Creamy Baked Tilapia Spinach Casserole

Creamy Baked Tilapia Spinach Casserole

Creamy Baked Tilapia Spinach Casserole

This casserole is a flavorful and easy weeknight meal. The creamy sauce and wilted spinach complement the delicate tilapia, making for a satisfying dish.

Ingredients:

  • For the tilapia:

    • 4 (4-6 ounce) tilapia fillets (about 1 pound)
    • 1 tablespoon olive oil
    • Salt and freshly ground black pepper
  • For the spinach:

    • 8 ounces fresh spinach
    • 2 cloves garlic, minced
    • 1 tablespoon butter
  • For the creamy sauce:

    • 1/2 cup mayonnaise
    • 1/2 cup sour cream
    • 1/2 cup grated Parmesan cheese
    • 1/4 cup chopped fresh parsley
    • 1 teaspoon dried thyme
    • 1/4 teaspoon garlic powder
    • Salt and freshly ground black pepper to taste
  • Topping:

    • 1/2 cup panko breadcrumbs
    • 2 tablespoons grated Parmesan cheese

Cooking Guide:

  1. Preheat oven to 400°F (200°C). Lightly grease a 9×13 inch baking dish.

  2. Prepare the tilapia: Pat the tilapia fillets dry with paper towels. Season both sides with salt and pepper. Drizzle with olive oil.

  3. Sauté the spinach: In a large skillet, melt butter over medium heat. Add garlic and cook for 30 seconds, until fragrant. Add spinach and cook, stirring constantly, until wilted, about 2 minutes. Season with salt and pepper. Spread the spinach evenly in the prepared baking dish.

  4. Make the sauce: In a medium bowl, whisk together mayonnaise, sour cream, Parmesan cheese, parsley, thyme, garlic powder, salt, and pepper.

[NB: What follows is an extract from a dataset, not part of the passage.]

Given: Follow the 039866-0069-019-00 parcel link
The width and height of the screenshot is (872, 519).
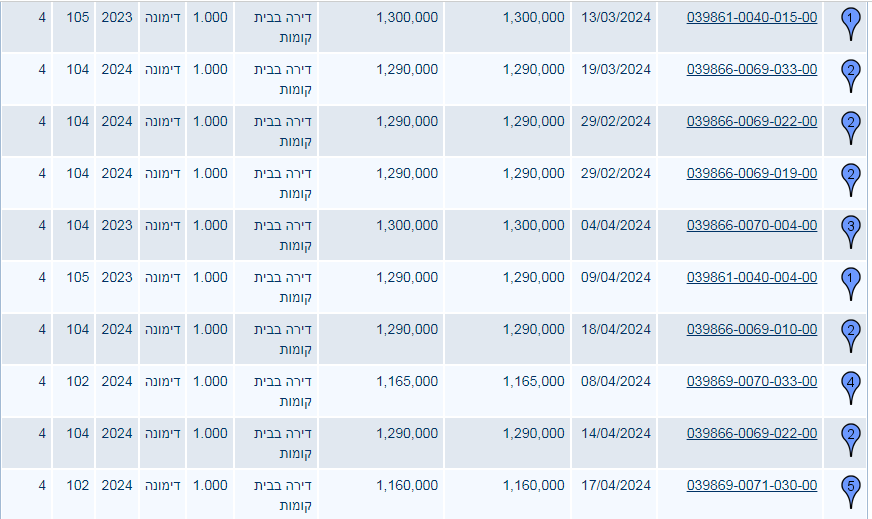Looking at the screenshot, I should point(752,173).
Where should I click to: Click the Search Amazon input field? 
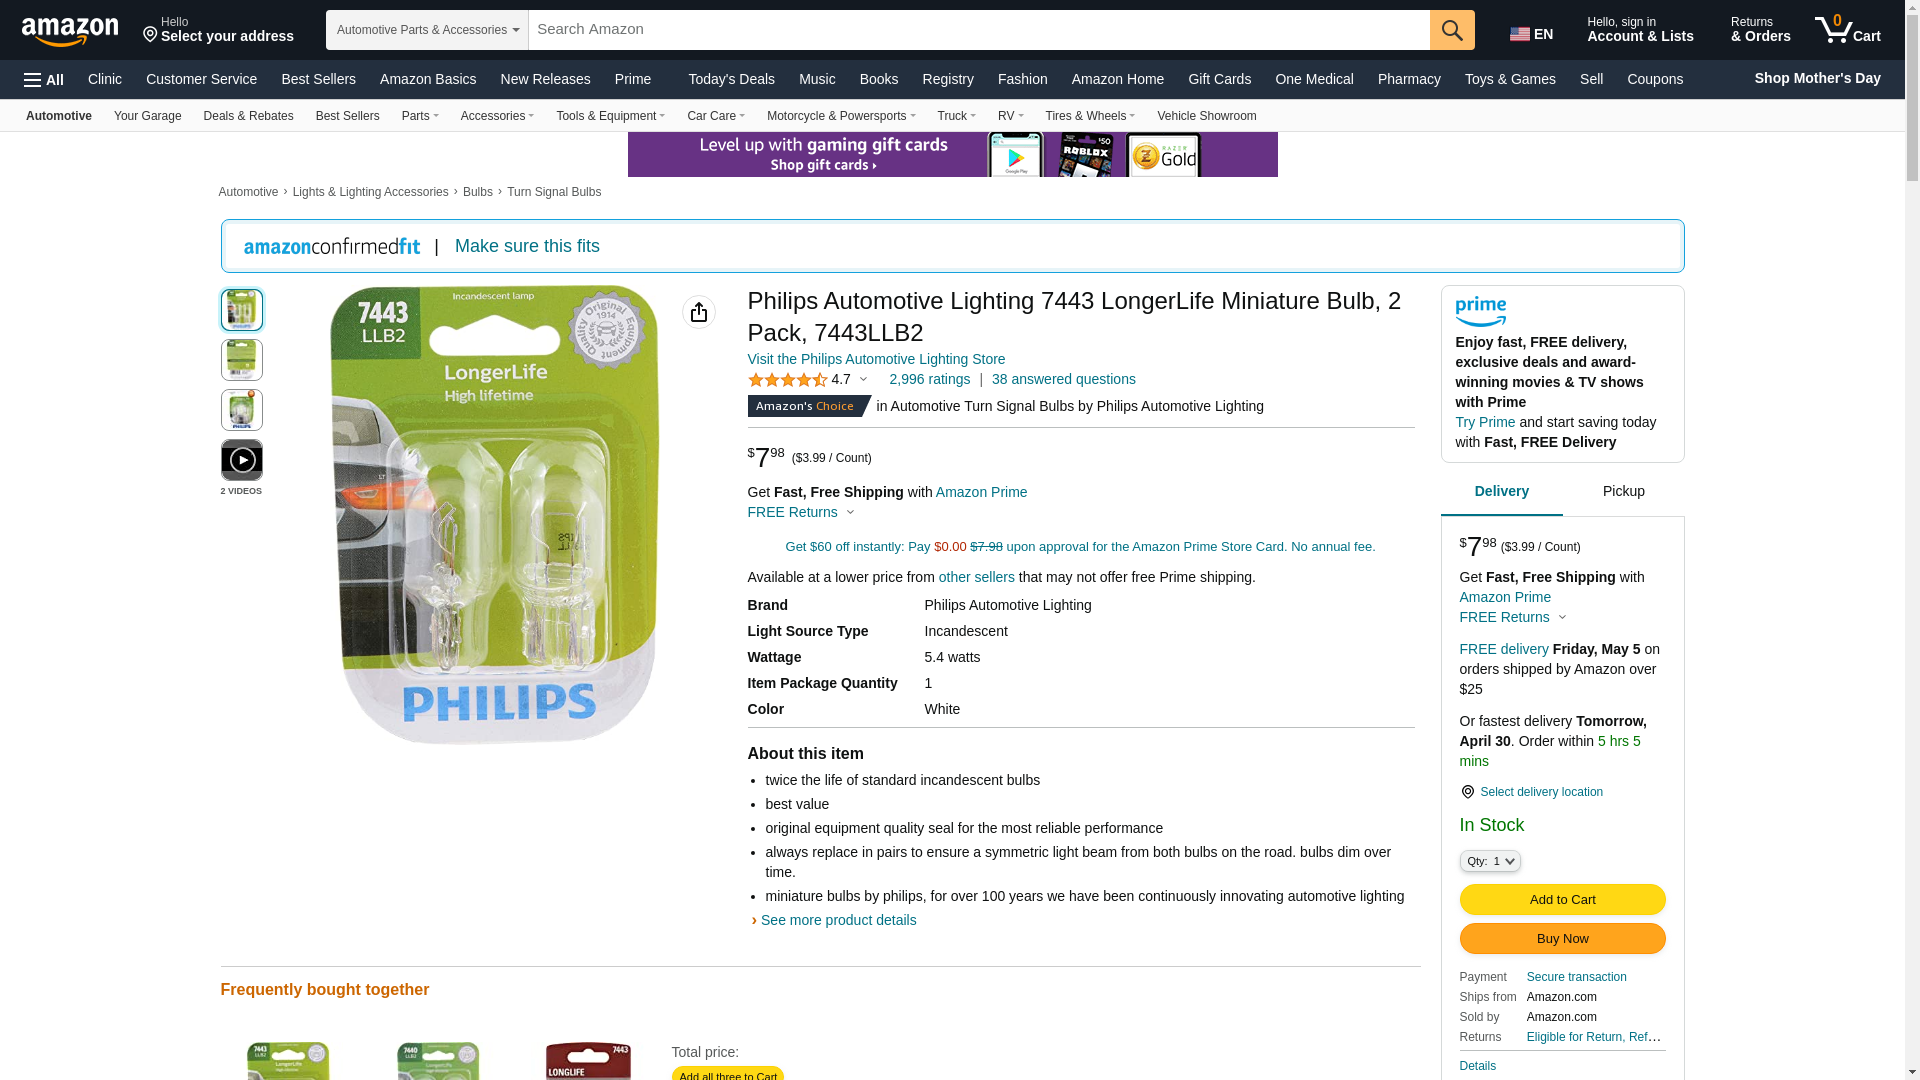pyautogui.click(x=979, y=30)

Pour the sauce evenly over the spinach.

  5. Assemble and bake: Arrange the tilapia fillets on top of the sauce. In a small bowl, combine panko breadcrumbs and remaining Parmesan cheese. Sprinkle the breadcrumb mixture evenly over the casserole.

  6. Bake for 15-20 minutes, or until the tilapia is cooked through and the breadcrumbs are golden brown. The internal temperature of the tilapia should reach 145°F (63°C).

  7. Let the casserole cool for a few minutes before serving.

Tips:

  • You can substitute cod or haddock for the tilapia.
  • For a richer sauce, use full-fat sour cream.
  • If you don’t have fresh parsley, use 1 teaspoon dried parsley.
  • For a crispy topping, broil the casserole for the last minute of cooking. Watch closely to avoid burning the breadcrumbs.
  • Serve the casserole with rice, couscous, or quinoa. You can also add a side salad for a complete meal.
  • Leftovers can be stored in an airtight container in the refrigerator for up to 3 days.